- Date: 23 – 29 October
- Edition: 2nd
- Surface: Clay
- Location: Curitiba, Brazil

Champions

Singles
- Hugo Dellien

Doubles
- Guido Andreozzi / Ignacio Carou
- ← 2016 · Curitiba Challenger · 2024 →

= 2023 Curitiba Challenger =

The 2023 Copa Internacional de Tênis was a professional tennis tournament played on clay courts. It was the second edition of the tournament which was part of the 2023 ATP Challenger Tour. It took place in Curitiba, Brazil between 23 and 29 October 2023.
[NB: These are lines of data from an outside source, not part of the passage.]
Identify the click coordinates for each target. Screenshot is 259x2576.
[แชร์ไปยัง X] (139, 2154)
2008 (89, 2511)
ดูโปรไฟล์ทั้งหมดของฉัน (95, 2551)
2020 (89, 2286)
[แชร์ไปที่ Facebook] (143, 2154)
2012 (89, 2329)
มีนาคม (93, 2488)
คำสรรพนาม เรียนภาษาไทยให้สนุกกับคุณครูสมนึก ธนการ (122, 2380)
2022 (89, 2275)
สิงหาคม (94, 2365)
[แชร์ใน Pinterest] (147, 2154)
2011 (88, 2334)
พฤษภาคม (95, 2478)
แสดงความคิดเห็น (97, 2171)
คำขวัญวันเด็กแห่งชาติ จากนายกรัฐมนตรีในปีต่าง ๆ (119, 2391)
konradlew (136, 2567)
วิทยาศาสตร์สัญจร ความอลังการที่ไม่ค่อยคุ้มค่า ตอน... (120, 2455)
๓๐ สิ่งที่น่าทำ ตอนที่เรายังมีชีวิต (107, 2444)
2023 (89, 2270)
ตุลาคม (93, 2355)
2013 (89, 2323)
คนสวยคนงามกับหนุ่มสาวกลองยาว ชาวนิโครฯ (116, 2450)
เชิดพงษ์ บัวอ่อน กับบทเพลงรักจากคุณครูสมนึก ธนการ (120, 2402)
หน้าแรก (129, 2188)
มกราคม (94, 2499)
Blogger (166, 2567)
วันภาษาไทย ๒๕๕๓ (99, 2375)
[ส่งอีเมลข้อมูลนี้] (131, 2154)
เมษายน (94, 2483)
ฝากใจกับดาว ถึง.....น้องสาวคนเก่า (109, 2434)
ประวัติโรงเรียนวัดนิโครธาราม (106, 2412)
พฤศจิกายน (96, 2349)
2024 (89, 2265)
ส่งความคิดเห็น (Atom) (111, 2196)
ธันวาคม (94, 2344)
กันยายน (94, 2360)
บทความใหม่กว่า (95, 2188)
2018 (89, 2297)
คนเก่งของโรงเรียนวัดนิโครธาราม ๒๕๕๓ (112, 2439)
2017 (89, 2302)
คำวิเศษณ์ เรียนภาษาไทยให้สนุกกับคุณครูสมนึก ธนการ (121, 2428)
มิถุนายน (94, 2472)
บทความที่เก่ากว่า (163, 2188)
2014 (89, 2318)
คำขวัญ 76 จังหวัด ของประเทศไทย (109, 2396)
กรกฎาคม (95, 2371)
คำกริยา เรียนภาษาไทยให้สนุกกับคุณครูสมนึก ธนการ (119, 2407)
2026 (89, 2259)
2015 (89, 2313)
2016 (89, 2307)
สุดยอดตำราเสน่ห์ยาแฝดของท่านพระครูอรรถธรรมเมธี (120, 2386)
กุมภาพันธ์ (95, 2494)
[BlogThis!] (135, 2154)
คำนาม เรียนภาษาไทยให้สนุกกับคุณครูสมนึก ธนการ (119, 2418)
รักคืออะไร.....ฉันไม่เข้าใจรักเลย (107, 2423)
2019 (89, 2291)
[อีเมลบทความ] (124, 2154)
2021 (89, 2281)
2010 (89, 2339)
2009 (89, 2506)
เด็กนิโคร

==Singles main-draw entrants==
===Seeds===

| Country | Player | Rank^{1} | Seed |
|---|---|---|---|
| ARG | Juan Manuel Cerúndolo | 99 | 1 |
| ARG | Thiago Agustín Tirante | 111 | 2 |
| ARG | Francisco Comesaña | 117 | 3 |
| CZE | Vít Kopřiva | 122 | 4 |
| BOL | Hugo Dellien | 129 | 5 |
| BRA | Felipe Meligeni Alves | 142 | 6 |
| ARG | Mariano Navone | 146 | 7 |
| ARG | Camilo Ugo Carabelli | 148 | 8 |
| ITA | Luciano Darderi | 157 | 9 |

- ^{1} Rankings are as of 16 October 2023.

===Other entrants===
The following players received wildcards into the singles main draw:
- BRA Gustavo Ribeiro de Almeida
- BRA Wilson Leite
- BRA Orlando Luz

The following player received entry into the singles main draw as an alternate:
- ESP Carlos Taberner

The following players received entry from the qualifying draw:
- BRA Mateus Alves
- BRA Pedro Boscardin Dias
- BRA Daniel Dutra da Silva
- PER Arklon Huertas del Pino
- BRA Gilbert Klier Júnior
- BRA Nicolas Zanellato

==Champions==

===Singles===

- BOL Hugo Dellien def. USA Oliver Crawford 7–6^{(8–6)}, 4–6, 7–6^{(7–1)}.

===Doubles===

- ARG Guido Andreozzi / URU Ignacio Carou def. ECU Diego Hidalgo / COL Cristian Rodríguez 6–4, 6–4.